Hier soir, j'ai à nouveau regardé Full metal jacket de Stanley Kubrick. Le propos du film s'inscrit dans la droite ligne des obsessions du cinéaste : la déshumanisation, la violence, le sexe. Et, bien sûr, toujours avec ce génie de la mise en scène (symétrie très forte dans la première partie - là où il est question de l'entraînement des Marines - et chaos lorsque les personnages sont plongés dans l'enfer du Viêt Nam).
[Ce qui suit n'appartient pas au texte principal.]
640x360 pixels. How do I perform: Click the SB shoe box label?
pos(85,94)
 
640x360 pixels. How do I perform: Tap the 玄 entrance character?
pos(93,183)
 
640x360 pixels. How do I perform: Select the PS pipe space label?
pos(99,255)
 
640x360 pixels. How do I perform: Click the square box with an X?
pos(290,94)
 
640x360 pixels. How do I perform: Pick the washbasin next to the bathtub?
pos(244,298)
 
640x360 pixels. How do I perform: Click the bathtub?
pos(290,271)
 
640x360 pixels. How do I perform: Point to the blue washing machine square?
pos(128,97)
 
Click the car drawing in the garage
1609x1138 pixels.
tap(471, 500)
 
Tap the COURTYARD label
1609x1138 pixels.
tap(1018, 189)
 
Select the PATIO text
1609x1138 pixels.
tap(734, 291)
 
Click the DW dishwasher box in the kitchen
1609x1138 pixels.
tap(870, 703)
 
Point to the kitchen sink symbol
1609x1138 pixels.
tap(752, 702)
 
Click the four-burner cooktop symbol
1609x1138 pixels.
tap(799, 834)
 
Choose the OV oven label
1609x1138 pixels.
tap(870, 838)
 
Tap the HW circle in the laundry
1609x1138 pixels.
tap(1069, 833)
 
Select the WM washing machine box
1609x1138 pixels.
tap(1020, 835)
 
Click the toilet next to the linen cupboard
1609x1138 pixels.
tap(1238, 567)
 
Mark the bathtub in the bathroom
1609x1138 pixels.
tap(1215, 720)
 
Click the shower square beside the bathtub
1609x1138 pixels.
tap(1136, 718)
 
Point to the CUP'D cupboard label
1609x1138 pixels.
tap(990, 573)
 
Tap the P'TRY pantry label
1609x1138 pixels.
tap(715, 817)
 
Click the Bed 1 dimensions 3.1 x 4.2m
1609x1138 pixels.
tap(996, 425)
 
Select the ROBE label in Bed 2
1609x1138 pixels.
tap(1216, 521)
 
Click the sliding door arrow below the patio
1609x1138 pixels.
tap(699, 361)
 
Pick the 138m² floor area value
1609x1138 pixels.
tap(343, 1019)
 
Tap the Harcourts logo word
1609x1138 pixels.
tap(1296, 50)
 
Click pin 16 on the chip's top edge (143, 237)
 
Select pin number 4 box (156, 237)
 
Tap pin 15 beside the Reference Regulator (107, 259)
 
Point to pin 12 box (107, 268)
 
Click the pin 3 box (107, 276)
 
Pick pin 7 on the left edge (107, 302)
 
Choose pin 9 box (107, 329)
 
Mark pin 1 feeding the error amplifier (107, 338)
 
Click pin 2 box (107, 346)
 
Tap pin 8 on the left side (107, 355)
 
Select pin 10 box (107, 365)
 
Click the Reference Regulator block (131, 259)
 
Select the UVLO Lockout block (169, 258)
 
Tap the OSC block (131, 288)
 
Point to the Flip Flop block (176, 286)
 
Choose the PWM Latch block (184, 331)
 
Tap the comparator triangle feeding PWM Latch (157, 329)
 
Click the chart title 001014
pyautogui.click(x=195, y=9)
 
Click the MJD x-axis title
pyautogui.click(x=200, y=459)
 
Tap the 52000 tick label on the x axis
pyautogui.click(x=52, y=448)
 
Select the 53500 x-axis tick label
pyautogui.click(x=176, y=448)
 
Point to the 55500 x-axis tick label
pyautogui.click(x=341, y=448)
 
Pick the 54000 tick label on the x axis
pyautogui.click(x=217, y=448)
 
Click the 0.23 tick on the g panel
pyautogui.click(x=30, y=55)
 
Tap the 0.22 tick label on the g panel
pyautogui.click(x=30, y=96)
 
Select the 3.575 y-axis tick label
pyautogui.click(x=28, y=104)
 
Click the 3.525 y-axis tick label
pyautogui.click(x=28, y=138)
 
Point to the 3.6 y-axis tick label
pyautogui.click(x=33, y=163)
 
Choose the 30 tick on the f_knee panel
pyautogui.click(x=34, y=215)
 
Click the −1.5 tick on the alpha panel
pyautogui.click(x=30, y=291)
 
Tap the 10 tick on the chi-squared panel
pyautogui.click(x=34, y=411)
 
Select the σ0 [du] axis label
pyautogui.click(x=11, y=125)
Pendant le film, j'ai fini par me demander si Kubrick n'était pas, finalement, le cinéaste qui avait le mieux cerné la violence et qui l'avait le mieux filmée. Mais ça n'a pas d'importance au fond. Coppola, Cimino, Malick, nombreux sont les réalisateurs américains à avoir éprouvé le besoin de s'immerger dans l'enfer de la guerre, et plus particulièrement celle du Viet Nâm (à l'exception de Malick, dont La ligne rouge raconte une bataille de la seconde guerre mondiale dans le Pacifique), et à avoir sorti de grands films.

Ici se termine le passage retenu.